In the listing below, find the line that contains "The image size is (770, 410)." and the line that contains "You are a computer-use agent. 2048x1725". Quote both and every line between them, exactly, and nothing more.

RECORDS FOR THIS TASK:
▼
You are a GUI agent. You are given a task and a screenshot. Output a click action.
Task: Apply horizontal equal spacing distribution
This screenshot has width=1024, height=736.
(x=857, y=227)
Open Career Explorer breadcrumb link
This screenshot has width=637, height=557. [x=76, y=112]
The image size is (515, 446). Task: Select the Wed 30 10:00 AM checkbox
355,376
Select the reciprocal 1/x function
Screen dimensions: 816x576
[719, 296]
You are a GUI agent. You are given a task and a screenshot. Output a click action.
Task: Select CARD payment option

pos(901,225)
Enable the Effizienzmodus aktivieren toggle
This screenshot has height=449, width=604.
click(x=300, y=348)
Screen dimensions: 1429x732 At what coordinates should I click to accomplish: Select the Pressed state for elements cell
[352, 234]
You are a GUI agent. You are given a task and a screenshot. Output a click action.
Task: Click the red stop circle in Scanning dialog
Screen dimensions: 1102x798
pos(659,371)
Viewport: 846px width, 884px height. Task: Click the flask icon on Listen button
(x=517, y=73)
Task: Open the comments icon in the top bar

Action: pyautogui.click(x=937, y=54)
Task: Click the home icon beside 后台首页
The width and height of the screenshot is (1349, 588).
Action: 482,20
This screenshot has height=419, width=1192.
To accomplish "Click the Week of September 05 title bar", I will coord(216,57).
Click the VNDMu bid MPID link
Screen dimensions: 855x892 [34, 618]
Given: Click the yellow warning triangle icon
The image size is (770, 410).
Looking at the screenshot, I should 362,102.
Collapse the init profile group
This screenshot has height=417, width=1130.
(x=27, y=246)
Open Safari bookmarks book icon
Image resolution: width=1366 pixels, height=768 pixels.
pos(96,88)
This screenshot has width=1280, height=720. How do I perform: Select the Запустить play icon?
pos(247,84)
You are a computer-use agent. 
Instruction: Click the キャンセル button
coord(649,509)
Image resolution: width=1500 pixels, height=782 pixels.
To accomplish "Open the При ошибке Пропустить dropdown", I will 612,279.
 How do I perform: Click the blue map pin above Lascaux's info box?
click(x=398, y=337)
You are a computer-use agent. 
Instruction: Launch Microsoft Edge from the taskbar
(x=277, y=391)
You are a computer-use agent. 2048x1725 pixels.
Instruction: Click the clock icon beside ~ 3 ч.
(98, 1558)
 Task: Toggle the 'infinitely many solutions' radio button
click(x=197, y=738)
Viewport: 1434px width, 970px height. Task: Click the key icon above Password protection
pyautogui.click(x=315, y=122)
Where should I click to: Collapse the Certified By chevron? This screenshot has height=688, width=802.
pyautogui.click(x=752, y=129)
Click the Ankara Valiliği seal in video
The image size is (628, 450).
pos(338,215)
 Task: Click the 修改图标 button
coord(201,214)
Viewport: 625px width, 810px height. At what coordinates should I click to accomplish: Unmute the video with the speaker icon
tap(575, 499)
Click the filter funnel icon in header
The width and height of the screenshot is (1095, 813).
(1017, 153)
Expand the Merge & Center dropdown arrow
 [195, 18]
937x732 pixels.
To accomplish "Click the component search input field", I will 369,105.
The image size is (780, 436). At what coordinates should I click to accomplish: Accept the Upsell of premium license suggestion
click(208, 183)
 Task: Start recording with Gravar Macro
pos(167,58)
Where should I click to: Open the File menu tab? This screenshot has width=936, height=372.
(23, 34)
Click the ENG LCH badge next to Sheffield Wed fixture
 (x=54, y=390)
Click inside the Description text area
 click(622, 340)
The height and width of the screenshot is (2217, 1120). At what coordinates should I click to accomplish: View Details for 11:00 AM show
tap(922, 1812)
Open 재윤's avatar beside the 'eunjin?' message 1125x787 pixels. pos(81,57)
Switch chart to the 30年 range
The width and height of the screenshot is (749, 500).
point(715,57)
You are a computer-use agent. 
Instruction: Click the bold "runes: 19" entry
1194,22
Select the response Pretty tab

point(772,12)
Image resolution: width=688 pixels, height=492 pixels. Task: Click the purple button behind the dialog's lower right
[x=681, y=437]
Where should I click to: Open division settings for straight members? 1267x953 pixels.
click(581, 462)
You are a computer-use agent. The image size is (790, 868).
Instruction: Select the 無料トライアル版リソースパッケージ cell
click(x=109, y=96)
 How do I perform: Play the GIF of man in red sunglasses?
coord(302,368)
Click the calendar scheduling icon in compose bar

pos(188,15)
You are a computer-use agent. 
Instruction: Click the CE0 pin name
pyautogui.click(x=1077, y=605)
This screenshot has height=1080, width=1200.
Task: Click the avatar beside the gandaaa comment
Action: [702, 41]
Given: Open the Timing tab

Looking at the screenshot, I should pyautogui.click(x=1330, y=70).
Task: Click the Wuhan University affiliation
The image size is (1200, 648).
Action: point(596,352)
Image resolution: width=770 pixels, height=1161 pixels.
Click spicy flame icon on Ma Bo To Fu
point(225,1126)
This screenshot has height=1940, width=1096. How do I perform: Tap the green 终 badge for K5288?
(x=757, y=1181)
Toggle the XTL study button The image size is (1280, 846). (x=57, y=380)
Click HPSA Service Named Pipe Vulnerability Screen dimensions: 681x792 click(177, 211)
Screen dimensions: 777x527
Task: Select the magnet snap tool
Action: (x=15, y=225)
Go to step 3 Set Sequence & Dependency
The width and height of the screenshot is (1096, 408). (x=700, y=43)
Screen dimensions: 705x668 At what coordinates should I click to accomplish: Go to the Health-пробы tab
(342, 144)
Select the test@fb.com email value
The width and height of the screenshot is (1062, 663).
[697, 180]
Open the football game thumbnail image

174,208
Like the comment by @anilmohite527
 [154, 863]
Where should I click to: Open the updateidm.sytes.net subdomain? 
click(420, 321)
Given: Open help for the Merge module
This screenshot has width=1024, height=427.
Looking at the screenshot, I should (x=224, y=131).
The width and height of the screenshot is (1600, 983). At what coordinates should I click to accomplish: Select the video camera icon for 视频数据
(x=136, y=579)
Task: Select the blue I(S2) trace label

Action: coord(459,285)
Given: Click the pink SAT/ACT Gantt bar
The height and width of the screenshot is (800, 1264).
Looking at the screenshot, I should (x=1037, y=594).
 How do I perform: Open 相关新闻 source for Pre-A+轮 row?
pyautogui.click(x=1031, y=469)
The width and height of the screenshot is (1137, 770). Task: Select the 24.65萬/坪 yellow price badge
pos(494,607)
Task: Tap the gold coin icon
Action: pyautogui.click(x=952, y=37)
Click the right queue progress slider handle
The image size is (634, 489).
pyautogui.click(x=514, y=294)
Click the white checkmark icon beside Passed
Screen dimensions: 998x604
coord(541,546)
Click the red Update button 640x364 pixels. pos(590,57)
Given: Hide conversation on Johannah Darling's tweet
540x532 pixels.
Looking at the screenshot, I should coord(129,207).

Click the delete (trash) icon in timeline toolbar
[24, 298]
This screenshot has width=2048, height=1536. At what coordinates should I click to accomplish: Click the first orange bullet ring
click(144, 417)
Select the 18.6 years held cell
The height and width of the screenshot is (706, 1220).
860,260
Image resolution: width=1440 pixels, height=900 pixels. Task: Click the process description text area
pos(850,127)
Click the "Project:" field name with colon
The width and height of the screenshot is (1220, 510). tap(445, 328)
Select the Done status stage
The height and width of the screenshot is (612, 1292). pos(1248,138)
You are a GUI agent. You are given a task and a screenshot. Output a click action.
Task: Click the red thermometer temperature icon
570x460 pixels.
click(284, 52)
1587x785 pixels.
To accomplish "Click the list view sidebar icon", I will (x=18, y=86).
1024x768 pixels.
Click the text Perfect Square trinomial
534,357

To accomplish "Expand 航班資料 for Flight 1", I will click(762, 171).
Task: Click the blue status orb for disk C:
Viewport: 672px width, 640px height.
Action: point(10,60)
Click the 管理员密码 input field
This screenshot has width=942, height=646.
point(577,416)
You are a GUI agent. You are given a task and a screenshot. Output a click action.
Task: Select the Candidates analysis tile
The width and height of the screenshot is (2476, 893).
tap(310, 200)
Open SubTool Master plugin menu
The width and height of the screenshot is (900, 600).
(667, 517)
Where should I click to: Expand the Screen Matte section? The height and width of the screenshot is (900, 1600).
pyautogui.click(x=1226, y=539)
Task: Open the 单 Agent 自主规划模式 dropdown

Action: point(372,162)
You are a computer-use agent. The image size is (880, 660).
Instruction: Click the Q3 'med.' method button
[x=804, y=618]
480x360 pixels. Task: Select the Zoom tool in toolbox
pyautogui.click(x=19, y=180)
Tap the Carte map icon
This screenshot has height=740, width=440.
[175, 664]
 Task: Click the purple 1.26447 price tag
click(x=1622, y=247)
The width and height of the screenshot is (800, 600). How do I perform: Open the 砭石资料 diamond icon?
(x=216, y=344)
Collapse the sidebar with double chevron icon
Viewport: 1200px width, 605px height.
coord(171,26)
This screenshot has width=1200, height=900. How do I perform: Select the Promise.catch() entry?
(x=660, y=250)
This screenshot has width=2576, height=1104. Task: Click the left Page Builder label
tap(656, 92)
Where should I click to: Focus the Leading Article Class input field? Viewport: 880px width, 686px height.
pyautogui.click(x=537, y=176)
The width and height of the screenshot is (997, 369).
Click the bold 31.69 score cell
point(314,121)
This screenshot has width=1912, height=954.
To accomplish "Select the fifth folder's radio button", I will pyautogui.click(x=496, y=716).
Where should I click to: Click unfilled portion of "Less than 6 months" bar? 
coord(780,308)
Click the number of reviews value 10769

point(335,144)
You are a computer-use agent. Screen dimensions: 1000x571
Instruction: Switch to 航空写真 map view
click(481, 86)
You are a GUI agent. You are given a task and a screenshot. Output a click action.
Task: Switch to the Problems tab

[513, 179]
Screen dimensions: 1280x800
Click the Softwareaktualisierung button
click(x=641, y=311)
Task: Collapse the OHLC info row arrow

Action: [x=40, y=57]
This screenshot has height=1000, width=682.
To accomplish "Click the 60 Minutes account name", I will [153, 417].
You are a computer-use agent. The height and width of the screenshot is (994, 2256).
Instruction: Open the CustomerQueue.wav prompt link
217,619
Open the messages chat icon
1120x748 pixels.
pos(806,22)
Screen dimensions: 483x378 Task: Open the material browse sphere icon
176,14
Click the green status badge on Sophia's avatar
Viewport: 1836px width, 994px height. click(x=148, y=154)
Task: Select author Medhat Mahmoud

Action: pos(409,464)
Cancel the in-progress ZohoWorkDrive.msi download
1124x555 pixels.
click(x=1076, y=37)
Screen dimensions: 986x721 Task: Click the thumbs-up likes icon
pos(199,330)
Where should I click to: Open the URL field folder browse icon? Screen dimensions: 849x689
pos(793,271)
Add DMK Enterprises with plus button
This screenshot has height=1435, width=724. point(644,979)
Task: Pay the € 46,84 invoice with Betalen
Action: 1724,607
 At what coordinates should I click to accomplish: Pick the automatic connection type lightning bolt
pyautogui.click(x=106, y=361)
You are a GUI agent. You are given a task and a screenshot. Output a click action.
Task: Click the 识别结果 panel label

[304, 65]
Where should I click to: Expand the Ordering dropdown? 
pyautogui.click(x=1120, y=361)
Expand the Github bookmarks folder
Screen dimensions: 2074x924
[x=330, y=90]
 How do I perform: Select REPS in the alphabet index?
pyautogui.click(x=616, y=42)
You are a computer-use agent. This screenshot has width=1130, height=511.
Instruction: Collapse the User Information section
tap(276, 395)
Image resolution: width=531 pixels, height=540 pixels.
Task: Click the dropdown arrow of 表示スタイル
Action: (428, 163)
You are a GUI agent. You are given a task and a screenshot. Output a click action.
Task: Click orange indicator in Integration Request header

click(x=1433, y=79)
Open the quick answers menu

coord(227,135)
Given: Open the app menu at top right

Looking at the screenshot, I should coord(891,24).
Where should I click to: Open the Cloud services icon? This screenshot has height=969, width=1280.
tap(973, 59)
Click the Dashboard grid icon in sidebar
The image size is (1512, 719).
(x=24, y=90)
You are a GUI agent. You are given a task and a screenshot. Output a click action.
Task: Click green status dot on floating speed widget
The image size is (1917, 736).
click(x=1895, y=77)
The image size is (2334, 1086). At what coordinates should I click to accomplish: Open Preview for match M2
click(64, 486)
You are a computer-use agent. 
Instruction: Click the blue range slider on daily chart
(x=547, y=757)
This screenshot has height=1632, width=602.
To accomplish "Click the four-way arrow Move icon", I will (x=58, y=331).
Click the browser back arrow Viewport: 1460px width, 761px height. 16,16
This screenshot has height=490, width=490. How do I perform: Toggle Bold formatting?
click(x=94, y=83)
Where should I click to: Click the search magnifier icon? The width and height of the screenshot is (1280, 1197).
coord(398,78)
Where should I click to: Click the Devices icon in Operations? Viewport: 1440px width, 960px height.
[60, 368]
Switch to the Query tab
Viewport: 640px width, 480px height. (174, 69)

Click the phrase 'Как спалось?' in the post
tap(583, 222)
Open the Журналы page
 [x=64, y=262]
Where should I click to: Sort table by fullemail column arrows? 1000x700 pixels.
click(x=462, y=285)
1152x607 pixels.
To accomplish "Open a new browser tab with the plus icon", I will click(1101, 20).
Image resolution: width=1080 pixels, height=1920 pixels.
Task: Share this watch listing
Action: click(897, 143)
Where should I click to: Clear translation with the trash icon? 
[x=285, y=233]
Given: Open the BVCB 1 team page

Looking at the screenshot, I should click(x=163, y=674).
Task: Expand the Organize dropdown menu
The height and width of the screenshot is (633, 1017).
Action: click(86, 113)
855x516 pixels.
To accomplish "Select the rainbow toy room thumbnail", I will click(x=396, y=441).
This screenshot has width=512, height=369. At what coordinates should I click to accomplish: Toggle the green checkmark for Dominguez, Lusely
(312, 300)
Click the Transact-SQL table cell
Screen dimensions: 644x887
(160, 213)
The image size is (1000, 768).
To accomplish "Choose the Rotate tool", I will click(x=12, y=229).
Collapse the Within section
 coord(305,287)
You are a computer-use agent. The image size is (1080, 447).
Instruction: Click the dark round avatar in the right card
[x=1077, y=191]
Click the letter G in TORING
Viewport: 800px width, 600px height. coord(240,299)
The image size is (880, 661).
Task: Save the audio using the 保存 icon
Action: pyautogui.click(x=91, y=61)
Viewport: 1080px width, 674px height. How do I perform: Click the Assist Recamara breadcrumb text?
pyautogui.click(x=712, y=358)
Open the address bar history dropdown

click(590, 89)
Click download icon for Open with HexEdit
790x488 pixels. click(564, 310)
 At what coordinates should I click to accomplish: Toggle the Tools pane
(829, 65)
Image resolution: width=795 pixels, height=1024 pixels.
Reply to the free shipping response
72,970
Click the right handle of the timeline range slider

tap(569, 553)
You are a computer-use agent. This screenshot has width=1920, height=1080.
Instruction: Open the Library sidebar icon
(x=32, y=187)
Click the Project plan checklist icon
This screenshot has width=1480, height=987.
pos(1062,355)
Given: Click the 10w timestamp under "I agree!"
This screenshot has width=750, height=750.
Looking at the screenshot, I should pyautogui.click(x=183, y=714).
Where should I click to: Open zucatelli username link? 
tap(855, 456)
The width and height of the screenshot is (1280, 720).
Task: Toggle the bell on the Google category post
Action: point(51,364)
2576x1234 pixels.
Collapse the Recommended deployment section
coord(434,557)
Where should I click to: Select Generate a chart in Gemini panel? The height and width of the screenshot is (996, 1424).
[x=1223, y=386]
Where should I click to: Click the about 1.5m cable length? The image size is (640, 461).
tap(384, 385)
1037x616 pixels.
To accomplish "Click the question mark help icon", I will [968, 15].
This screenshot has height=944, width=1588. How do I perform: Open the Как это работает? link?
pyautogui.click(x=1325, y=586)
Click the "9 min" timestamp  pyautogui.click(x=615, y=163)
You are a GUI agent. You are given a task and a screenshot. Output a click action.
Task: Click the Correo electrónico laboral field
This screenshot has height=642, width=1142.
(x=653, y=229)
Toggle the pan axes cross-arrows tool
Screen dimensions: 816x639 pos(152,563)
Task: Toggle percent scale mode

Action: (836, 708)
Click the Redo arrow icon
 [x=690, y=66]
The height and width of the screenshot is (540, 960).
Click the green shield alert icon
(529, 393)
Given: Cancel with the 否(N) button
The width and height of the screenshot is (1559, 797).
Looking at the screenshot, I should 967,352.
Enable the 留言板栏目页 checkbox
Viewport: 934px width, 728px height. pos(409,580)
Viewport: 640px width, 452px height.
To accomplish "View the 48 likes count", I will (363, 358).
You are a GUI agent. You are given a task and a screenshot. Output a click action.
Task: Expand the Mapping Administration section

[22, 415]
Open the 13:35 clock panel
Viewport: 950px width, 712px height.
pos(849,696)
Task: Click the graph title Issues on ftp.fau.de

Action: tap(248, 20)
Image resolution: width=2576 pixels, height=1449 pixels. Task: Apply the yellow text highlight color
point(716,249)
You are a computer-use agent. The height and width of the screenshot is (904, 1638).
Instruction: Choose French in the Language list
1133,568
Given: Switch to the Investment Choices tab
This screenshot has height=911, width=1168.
▲
EXERCISE OUTPUT:
The image size is (770, 410).
Looking at the screenshot, I should 362,102.
Collapse the init profile group
This screenshot has height=417, width=1130.
(x=27, y=246)
Open Safari bookmarks book icon
Image resolution: width=1366 pixels, height=768 pixels.
pos(96,88)
This screenshot has width=1280, height=720. How do I perform: Select the Запустить play icon?
pos(247,84)
You are a computer-use agent. 
Instruction: Click the キャンセル button
coord(649,509)
Image resolution: width=1500 pixels, height=782 pixels.
To accomplish "Open the При ошибке Пропустить dropdown", I will 612,279.
 How do I perform: Click the blue map pin above Lascaux's info box?
click(x=398, y=337)
You are a computer-use agent. 
Instruction: Launch Microsoft Edge from the taskbar
(x=277, y=391)
You are a computer-use agent. 2048x1725 pixels.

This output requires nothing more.